— TEXTO DE LECTURA —
####

Por: Hernán Baquero Bracho. Colombia desde la
década de los 40 ha vivido siempre una guerra civil no declarada: nuestra
organización social pareciera que día a día se desmoronara y en el inmediato
plazo parece imposible mantenerla en equilibrio, o sea en paz y dentro de una
convivencia civilizada. Por un lado las FARC y el ELN continúan en lo suyo y
por otro lado la polarización que vive el país es cada día más efervescente.
Nuestra guerra cuenta y despiadada no es
comparable. Sus causas no son identificables y sus apasionamientos no tienen
las características genéticas de las guerras civiles, causadas corrientemente
por las rivalidades raciales, las incomprensiones religiosas o el fanatismo
político. Debemos hacer un pare ante esta violencia y sobre todo de sacudirnos
de la indiferencia ante el dolor y el sufrimiento ajeno en la violencia urbana.
Es una violencia fracticida sin vencedores, sino solamente vencidos. Los
actores somos colombianos. No sabemos por qué tenemos que matar y por qué
tenemos que morir.
Al igual que las terapias utilizadas
por la sicología clínica en el comportamiento humano, Colombia requiere de
símbolos más que mágicos que logren identificar nuestras raíces, nos
sensibilicen y penetren en las entrañas de la patria y sus gentes. Para
Colombia como enfermo terminal, la terapia debe consistir en el rescate de los
valores culturales de las regiones que enorgullezcan a los pueblos y hagan
sentir la grandeza de nuestras tradiciones.
Vale la pena recordar las palabras de Alonzo
Salazar, publicadas en el diario El Tiempo el 9 de Noviembre de 1997 y que
continúan vigentes, donde escribió “… O estaría mal una guerra de acordeones
con todos los bandos juntos, en un estadio abarrotado, para caer en cuenta que
nos estamos matando a nombre de los mismos ideales. Mejor sería que la música y
nuestro folclore, reemplazaran la artillería”. Ahí está resumido lo que debe
imperar en nuestro país. La violencia urbana en las ciudades está generando
miedo y terror. Salimos de una guerra y entramos en otra. Es como una
cadena o de un eslabón que nunca termina.
En el sicoanálisis, la terapia debe ser
retroactiva, capaz de exteriorizar e identificar los conflictos y las
frustraciones pasadas como únicos causantes de los traumas presentes. En el
programa clínico requerido por Colombia, los símbolos culturales expresados por
nuestro folclore, nuestras artesanías y las costumbres regionales que
simbolizan a nuestra historia, nuestra geografía, nuestros climas y la grandeza
de nuestras tradiciones, deben constituir la esencia básica de la terapia
eficaz requerida, que nos sensibilice e identifique.
Al folclor musical le corresponde el valor
masificador más eficaz como herramienta terapéutica por la capacidad de
divulgación y sensibilización que produce la poesía regional, acompañada de los
instrumentos musicales tradicionales y animadas por loa bailes típicos de cada
región y cada geografía.

####

— DATOS PROPORCIONADOS —
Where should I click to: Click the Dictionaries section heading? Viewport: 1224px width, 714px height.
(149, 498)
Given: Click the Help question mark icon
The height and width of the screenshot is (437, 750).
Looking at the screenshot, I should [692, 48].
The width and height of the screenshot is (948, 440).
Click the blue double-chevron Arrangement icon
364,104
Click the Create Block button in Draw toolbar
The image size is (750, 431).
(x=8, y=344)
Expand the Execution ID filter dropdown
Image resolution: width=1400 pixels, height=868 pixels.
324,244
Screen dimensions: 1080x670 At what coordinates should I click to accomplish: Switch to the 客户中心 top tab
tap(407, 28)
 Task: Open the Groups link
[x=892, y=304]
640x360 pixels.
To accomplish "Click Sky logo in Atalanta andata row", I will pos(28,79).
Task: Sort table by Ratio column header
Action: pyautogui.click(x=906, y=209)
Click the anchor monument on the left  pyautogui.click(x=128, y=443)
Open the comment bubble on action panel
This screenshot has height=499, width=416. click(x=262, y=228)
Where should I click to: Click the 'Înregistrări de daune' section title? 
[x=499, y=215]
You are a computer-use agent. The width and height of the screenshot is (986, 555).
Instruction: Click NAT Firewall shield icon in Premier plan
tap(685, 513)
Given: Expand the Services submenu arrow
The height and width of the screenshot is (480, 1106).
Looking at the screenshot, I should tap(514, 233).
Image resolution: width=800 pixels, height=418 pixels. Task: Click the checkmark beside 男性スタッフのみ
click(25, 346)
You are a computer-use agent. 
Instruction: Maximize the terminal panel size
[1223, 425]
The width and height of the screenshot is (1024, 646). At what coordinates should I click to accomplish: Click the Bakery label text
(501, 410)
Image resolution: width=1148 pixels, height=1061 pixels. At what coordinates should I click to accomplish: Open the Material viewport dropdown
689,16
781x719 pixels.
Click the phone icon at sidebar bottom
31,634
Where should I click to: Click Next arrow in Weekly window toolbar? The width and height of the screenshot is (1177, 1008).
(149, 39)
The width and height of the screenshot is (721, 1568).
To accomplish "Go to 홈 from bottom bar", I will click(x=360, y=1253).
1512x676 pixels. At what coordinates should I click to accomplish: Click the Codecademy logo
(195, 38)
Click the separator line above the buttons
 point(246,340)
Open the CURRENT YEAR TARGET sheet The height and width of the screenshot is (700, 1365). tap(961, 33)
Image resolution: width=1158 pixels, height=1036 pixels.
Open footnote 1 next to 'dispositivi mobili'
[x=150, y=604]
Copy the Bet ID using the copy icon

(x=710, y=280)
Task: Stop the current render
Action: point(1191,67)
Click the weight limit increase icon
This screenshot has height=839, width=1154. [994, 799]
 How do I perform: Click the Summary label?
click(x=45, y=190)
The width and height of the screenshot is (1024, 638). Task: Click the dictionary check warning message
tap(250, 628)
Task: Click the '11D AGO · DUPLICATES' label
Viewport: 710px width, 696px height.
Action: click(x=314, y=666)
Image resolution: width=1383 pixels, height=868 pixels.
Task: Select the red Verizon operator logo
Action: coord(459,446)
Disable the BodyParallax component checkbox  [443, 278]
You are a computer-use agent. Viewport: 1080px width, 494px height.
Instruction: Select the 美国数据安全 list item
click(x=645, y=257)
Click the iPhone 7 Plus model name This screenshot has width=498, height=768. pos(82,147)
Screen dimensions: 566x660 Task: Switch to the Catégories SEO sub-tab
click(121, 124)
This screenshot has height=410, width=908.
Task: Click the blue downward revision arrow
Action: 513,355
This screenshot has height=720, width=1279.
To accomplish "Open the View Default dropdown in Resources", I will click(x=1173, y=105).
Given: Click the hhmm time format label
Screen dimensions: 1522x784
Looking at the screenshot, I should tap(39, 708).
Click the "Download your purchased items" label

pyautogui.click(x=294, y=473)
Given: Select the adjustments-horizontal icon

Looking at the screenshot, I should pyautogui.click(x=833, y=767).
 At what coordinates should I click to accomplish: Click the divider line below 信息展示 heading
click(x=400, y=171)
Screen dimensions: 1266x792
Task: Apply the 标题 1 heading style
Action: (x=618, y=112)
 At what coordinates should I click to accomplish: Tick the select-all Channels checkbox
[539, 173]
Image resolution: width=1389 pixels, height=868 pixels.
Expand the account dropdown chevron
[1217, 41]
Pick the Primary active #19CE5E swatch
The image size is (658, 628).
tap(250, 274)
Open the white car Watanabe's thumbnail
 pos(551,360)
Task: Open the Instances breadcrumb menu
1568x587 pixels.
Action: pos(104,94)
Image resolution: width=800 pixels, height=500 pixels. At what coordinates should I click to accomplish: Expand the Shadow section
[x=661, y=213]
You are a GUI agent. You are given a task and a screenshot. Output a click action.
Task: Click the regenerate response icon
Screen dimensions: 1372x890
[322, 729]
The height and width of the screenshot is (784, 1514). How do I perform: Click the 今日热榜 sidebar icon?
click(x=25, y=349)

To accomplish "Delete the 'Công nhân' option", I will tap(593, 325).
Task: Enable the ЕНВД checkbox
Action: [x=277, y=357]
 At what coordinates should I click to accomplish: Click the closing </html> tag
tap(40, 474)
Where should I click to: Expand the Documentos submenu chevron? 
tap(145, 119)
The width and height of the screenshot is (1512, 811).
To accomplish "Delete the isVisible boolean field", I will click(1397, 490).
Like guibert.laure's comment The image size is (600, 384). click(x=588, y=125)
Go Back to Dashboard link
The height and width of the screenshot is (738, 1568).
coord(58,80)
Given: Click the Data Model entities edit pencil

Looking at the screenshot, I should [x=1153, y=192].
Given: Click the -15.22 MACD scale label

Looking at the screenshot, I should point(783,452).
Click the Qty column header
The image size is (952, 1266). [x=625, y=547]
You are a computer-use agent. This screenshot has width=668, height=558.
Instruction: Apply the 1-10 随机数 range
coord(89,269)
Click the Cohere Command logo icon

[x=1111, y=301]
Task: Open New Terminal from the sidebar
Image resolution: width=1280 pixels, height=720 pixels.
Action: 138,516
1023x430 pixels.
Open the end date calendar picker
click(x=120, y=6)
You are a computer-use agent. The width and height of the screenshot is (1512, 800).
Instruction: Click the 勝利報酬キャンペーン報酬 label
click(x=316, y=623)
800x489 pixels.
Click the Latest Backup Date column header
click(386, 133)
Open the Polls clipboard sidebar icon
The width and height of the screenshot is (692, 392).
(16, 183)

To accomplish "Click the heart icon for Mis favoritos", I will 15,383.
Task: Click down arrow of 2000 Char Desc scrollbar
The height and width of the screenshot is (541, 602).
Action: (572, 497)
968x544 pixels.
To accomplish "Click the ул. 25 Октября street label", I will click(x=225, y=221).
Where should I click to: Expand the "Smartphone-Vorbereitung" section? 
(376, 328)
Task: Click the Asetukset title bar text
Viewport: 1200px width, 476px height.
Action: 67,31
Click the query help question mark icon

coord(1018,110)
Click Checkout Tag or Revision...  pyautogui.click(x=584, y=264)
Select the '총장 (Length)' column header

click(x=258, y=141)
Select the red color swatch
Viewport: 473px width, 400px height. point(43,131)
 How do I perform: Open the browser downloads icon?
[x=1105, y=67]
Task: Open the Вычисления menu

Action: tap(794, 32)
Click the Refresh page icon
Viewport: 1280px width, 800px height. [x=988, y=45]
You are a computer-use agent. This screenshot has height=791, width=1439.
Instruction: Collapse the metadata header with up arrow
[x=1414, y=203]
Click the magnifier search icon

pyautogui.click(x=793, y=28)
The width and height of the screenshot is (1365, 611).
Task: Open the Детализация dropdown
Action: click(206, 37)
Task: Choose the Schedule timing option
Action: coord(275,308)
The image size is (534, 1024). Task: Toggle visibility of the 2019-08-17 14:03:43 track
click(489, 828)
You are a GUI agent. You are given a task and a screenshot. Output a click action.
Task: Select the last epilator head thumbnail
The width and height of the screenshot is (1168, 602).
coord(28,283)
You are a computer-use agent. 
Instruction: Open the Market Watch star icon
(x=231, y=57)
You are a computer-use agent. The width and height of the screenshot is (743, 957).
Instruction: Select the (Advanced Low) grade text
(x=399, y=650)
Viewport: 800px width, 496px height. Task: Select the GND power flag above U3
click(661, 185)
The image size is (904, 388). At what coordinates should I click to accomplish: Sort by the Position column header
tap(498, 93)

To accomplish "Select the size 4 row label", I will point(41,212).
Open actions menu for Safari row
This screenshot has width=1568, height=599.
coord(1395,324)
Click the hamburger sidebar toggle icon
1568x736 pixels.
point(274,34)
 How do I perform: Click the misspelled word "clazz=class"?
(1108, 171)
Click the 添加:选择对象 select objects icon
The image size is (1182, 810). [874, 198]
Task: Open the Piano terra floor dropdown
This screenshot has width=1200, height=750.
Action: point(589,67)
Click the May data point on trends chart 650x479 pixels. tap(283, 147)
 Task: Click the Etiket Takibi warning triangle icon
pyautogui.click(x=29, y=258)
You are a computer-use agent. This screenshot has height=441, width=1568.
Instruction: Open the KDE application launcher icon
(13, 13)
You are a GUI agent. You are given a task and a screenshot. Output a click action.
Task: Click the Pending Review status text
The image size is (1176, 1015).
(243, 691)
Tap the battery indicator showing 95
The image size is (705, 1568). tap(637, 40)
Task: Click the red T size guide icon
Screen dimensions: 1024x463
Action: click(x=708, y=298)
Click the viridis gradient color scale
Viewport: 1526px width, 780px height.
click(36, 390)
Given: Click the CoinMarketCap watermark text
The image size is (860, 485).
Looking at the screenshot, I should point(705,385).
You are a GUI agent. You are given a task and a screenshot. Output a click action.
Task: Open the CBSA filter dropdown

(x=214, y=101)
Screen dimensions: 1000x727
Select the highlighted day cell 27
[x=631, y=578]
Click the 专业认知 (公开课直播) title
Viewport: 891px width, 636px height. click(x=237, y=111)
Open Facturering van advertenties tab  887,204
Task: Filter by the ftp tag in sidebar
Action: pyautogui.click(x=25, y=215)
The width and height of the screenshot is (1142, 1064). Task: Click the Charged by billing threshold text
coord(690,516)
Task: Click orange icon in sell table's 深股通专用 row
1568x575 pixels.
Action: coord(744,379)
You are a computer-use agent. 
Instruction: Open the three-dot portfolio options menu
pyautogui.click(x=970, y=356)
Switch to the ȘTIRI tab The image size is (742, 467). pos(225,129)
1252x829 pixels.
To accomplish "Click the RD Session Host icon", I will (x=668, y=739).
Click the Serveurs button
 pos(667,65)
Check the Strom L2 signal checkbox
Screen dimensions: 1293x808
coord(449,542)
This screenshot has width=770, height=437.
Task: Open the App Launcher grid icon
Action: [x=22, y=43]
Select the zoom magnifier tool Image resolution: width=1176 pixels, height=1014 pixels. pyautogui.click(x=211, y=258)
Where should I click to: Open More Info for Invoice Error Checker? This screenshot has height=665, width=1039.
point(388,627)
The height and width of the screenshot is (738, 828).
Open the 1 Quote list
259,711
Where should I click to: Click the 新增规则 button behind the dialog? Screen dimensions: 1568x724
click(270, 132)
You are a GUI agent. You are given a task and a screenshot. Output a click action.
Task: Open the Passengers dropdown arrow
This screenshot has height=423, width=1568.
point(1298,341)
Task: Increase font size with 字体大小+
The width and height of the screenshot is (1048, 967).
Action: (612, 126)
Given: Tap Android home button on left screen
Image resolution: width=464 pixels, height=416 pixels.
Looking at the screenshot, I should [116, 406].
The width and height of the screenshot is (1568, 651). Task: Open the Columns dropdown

####

— CONSIGNA A —
Según el texto de lectura, ¿en qué diario y en qué fecha se publicaron las palabras de Alonzo Salazar?
— CONSIGNA B —
Enumera, por favor, todas las causas que, según el texto de lectura, provocan corrientemente las guerras civiles.

— SOLUCIÓN A —
En el diario El Tiempo, el 9 de noviembre de 1997.

— SOLUCIÓN B —
- Las rivalidades raciales
- Las incomprensiones religiosas
- El fanatismo político